La efeméride consiste en reconocer la relevancia cultural y social de las palomitas de maíz, un alimento sencillo que trascendió su origen indígena para convertirse en un símbolo global del entretenimiento. Su popularización moderna está ligada al desarrollo de las máquinas de palomitas en el siglo XIX y a su adopción masiva en salas de cine durante la Gran Depresión, de acuerdo con registros históricos del National Popcorn Board de Estados Unidos.
En México, el maíz tiene un valor identitario profundo y las palomitas forman parte de esa herencia ancestral. Estudios del Instituto Nacional de Antropología e Historia documentan que el consumo de maíz reventado ya existía en culturas prehispánicas, donde se utilizaba tanto en celebraciones como en ornamentos rituales. Hoy en día, las palomitas siguen presentes en ferias, plazas y hogares, adaptadas a sabores y tradiciones locales.

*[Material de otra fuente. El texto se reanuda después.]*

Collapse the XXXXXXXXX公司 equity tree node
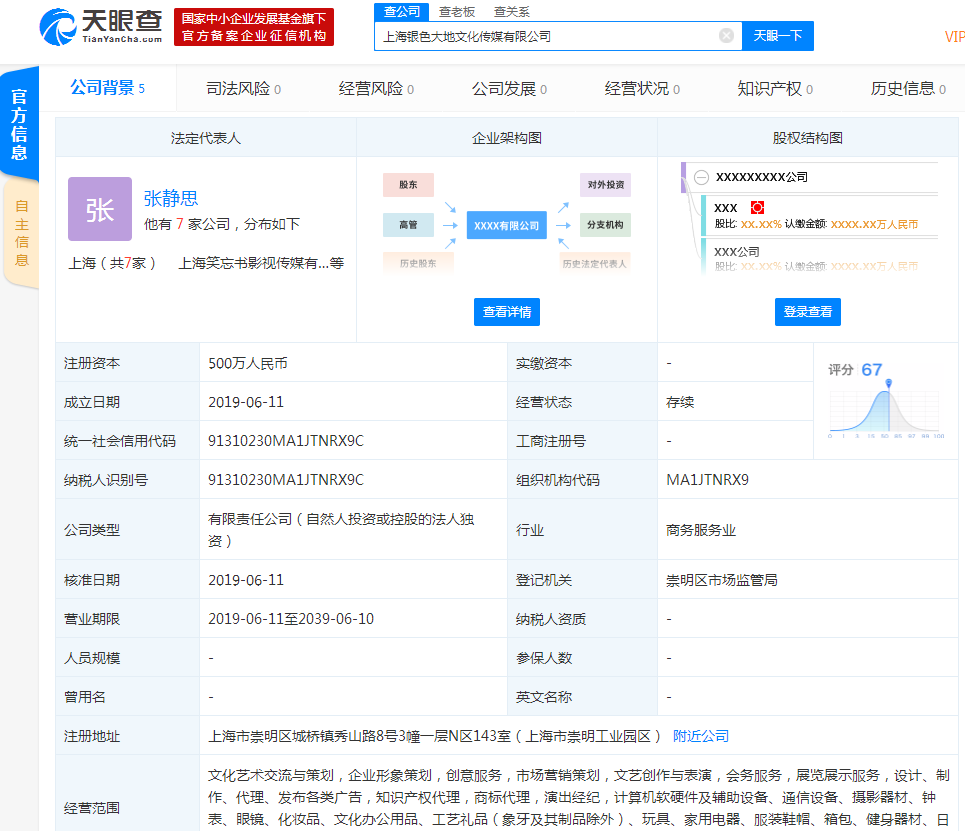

La conmemoración también abre espacio para reflexionar sobre la importancia del maíz como base alimentaria y cultural en México. Investigaciones de la Universidad Nacional Autónoma de México han subrayado que este grano no solo representa un recurso nutricional, sino un elemento central de la identidad histórica del país.
El Día de las Palomitas de Maíz recuerda que detrás de un alimento cotidiano existe una larga historia de saberes indígenas, apropiaciones culturales y transformaciones sociales. Una efeméride que celebra al maíz no solo como botana, sino como símbolo vivo de memoria y tradición compartida.